Excerpts from a dataset

——

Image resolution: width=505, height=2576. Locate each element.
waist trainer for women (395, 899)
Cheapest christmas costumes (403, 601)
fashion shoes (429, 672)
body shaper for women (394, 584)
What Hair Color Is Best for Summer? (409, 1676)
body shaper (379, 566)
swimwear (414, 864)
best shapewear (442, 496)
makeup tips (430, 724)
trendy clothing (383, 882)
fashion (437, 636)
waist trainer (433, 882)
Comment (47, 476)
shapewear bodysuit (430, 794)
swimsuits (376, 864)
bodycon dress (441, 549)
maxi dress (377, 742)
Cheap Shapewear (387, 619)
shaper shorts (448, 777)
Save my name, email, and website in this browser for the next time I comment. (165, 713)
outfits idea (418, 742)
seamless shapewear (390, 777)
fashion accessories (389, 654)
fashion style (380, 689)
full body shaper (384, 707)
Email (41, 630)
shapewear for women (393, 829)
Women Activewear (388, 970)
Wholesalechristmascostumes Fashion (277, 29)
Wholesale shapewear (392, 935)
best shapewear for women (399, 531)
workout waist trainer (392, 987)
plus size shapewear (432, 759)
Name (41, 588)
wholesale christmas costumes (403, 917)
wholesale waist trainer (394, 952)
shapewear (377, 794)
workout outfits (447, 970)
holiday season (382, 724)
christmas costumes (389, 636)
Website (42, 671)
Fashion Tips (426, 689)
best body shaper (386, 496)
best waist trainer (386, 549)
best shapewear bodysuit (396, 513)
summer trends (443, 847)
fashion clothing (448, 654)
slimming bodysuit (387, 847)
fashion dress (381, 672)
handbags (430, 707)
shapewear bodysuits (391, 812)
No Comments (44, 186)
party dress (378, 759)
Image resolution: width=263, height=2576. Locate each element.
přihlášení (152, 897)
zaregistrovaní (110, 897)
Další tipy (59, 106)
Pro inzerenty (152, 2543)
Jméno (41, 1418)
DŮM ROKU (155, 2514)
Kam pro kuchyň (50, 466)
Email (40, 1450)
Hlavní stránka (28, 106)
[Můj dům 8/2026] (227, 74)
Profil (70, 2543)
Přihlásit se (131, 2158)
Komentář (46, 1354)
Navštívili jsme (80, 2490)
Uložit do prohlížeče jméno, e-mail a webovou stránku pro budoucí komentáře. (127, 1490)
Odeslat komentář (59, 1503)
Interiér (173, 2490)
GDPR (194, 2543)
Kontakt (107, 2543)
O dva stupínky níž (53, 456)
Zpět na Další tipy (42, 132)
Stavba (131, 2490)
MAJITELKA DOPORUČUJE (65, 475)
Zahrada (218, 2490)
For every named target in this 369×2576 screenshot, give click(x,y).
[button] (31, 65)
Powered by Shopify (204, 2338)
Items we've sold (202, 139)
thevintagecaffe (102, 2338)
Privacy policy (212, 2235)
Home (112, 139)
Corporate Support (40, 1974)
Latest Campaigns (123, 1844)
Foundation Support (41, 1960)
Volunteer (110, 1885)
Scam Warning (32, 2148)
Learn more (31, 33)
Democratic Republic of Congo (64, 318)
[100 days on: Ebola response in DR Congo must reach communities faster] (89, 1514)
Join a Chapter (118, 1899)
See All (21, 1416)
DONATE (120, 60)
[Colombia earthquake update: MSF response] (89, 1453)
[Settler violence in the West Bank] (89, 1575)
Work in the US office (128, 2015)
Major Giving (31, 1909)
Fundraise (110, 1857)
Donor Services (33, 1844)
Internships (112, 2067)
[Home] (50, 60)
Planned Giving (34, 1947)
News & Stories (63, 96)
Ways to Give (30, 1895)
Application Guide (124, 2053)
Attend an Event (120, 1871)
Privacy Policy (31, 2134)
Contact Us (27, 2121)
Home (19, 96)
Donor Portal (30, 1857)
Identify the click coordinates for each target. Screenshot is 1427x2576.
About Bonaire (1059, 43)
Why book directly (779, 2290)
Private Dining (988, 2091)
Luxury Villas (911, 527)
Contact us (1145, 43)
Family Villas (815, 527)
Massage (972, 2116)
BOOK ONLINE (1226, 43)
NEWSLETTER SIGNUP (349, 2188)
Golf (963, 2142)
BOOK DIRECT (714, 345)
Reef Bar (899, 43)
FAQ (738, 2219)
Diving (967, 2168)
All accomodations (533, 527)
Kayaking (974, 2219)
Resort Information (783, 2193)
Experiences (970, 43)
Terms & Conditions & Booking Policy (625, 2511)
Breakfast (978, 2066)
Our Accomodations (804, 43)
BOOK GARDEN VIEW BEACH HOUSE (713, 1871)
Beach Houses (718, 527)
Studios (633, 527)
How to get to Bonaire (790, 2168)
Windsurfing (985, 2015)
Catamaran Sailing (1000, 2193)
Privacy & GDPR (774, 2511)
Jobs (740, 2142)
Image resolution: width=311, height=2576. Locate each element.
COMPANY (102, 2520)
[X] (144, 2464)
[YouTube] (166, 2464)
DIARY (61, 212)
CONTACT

——

Try it — Write out exactly the lines starting with the one that holds "Image resolution: width=311, height=2576." and running through the last line above.

Completed task —
Image resolution: width=311, height=2576. Locate each element.
COMPANY (102, 2520)
[X] (144, 2464)
[YouTube] (166, 2464)
DIARY (61, 212)
CONTACT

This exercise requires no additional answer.